I have an Objective-C class that has a method that is meant to be overridden, which is uses in a different method. Something like this:
@interface BaseClass
- (id)overrideMe;
- (void)doAwesomeThings;
@end
@implementation BaseClass
- (id)overrideMe {
[self doesNotRecognizeSelector:_cmd];
return nil;
}
- (void)doAwesomeThings {
id stuff = [self overrideMe];
/* do stuff */
}
@end
@interface SubClass : BaseClass
@end
@implementation SubClass
- (id)overrideMe {
/* Actually do things */
return <something>;
}
@end
However, when I create a SubClass
and try to use it, it still calls overrideMe
on the BaseClass
and crashes due to doesNotRecognizeSelector:
. (I'm not doing a [super overrideMe]
or anything stupid like that).
Is there a way to get BaseClass
to call the overridden overrideMe
?
What you are describing here should work so your problem is likely elsewhere but we don't have enough information to help diagnose it.

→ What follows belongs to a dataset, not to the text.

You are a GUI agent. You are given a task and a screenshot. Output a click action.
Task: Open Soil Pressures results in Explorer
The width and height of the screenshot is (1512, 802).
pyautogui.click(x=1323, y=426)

From your description, I'd say either the instance you're messaging is not the class you think it is or you made some typo in your code when declaring the method names.
Run your application under gdb, add a symbolic breakpoint on objc_exception_throw, reproduce your problem. Once your process has stopped on the "doesNotRecognizeSelector" exception, print object description and it's class.